→ Excerpted passage

──────────

Can the life of mature oil and gas fields be extended through the application of carbon capture, utilization and sequestration (CCUS), profitably? The answer is YES, based on the characteristics of the field and application of carbon credits from the Inflation Reduction Act (IRA).
A typical oil and gas field may produce 20 to 40 percent of its resources under primary and secondary recovery methods. The use of extended reach wells, artificial lift and wellbore stimulation methods, such as hydraulic fracturing, may result in an additional 10 to 20 percent recovery in select fields, but at much higher costs. With the introduction of the IRA in 2018 and significant increase in carbon capture incentives in 2022, the oil and gas industry can extend the productive life of its operations by using sunk costs in existing fields. Majors, such as ExxonMobil and Occidental (Oxy), already have jump-started their transition using carbon capture and storage and CO2 enhanced oil recovery (EOR).

──────────

→ Extracted records
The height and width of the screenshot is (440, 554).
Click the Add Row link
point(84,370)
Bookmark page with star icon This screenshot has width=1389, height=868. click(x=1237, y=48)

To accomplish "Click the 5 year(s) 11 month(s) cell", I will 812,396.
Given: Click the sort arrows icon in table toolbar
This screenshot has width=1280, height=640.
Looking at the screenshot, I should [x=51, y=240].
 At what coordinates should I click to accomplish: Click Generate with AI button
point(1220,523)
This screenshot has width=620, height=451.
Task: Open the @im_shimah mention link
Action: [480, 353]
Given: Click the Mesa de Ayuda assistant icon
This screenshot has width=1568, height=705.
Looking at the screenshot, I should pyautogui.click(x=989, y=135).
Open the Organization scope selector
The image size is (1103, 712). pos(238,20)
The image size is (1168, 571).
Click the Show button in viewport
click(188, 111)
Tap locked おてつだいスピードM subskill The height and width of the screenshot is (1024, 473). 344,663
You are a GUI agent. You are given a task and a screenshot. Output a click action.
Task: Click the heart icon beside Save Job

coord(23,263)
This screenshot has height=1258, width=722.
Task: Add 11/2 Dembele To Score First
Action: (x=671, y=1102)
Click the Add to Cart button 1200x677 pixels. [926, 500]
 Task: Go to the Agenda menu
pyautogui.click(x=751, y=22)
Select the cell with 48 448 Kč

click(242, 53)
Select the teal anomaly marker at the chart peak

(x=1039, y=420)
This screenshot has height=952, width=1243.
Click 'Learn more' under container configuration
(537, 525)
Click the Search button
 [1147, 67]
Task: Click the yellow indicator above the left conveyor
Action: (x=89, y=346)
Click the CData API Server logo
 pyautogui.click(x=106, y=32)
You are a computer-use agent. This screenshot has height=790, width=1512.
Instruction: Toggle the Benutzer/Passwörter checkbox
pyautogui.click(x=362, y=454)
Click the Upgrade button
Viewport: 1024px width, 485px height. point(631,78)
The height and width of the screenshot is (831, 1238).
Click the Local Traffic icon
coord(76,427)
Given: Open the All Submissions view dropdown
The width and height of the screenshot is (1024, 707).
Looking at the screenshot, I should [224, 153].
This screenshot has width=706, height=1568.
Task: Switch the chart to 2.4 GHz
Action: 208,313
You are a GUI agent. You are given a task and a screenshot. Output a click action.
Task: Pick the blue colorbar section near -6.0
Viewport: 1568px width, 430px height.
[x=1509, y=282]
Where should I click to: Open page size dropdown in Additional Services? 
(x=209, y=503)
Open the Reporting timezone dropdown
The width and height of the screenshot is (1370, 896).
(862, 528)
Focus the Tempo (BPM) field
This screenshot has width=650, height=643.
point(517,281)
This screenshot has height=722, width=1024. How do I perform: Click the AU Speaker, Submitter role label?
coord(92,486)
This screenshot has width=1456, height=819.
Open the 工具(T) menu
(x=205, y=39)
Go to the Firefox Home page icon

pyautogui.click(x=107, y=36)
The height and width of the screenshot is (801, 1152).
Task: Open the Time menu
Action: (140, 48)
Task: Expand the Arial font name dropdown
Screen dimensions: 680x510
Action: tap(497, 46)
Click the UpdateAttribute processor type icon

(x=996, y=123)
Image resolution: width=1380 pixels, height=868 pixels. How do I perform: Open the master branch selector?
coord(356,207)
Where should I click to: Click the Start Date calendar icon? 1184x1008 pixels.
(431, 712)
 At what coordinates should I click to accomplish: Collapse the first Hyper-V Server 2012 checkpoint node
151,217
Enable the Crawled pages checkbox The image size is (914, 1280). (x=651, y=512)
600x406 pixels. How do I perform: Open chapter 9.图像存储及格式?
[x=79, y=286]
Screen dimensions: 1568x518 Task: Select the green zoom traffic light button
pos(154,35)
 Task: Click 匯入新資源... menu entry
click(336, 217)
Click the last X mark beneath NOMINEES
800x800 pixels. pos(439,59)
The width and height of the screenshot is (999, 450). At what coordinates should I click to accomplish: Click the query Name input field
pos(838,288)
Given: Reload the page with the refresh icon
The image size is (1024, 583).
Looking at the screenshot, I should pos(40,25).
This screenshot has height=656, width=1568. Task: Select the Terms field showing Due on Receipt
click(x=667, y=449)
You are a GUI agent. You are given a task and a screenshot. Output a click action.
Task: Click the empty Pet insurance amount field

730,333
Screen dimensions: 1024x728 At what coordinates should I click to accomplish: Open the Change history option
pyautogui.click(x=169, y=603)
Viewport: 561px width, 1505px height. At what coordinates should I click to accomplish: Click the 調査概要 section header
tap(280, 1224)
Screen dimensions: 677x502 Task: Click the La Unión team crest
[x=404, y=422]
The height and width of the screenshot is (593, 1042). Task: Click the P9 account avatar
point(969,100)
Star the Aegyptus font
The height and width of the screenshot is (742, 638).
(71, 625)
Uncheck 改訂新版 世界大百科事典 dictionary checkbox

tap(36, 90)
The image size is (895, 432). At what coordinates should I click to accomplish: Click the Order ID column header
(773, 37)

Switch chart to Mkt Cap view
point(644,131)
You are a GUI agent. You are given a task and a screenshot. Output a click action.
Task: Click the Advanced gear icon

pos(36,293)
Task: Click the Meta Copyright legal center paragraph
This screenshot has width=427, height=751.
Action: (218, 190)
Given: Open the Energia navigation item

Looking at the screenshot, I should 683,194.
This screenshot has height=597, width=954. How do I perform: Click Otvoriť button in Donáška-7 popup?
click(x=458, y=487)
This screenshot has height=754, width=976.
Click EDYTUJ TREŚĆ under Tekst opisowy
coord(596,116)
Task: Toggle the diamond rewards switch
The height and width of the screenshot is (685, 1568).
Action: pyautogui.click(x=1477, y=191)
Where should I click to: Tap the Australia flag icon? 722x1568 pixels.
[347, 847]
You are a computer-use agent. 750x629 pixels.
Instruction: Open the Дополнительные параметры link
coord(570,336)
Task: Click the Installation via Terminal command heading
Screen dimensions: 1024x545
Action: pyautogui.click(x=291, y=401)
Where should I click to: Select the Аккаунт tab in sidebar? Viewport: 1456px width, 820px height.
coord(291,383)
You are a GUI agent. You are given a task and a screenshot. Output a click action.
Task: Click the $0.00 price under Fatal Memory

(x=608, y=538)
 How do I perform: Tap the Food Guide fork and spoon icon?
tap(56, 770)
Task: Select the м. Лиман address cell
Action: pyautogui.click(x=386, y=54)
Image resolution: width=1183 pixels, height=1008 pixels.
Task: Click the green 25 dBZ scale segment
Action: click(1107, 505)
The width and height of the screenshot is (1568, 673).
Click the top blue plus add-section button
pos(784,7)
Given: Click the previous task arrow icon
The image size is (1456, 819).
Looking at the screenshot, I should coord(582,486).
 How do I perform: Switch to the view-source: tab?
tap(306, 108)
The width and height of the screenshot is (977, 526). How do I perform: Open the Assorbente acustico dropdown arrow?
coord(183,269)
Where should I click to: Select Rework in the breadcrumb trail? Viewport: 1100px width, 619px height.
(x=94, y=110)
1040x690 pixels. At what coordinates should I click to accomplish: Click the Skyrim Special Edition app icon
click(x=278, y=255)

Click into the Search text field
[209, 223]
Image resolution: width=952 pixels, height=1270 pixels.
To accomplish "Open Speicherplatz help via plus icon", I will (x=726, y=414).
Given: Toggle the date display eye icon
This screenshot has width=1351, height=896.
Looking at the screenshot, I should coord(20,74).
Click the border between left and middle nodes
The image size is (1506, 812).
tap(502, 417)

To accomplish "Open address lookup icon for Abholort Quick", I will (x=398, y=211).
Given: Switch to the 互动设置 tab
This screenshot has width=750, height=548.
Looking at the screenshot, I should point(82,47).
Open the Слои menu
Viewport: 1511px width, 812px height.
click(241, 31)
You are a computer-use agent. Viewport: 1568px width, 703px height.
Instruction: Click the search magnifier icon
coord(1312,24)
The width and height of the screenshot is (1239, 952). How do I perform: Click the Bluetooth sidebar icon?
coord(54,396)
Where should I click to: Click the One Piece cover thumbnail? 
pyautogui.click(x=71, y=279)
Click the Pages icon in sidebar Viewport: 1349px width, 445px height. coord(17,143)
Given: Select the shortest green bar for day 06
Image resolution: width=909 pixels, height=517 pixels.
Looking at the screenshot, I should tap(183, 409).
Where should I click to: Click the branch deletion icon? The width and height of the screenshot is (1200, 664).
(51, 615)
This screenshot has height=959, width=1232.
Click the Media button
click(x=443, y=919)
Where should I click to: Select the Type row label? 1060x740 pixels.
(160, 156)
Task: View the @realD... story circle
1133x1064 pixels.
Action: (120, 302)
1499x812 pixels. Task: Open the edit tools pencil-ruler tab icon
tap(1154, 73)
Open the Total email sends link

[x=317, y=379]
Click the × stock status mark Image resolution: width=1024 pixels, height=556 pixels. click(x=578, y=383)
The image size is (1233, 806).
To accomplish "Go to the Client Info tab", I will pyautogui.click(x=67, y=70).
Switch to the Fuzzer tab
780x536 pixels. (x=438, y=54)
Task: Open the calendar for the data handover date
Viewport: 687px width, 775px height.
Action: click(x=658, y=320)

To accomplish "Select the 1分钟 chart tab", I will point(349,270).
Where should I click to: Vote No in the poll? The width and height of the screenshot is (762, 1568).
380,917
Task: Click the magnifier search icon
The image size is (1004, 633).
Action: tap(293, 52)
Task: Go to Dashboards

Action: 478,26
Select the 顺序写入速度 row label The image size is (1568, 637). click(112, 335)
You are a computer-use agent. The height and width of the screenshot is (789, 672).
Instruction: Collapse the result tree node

──────────

→ Instructions to follow
Please explain, from the passage on carbon capture in oil and gas fields, why it answers yes to whether mature fields can have their life extended profitably through CCUS. The data comes from a different source than the text.

→ Full output
The passage says the answer is yes because of the characteristics of the field and the carbon credits available under the Inflation Reduction Act.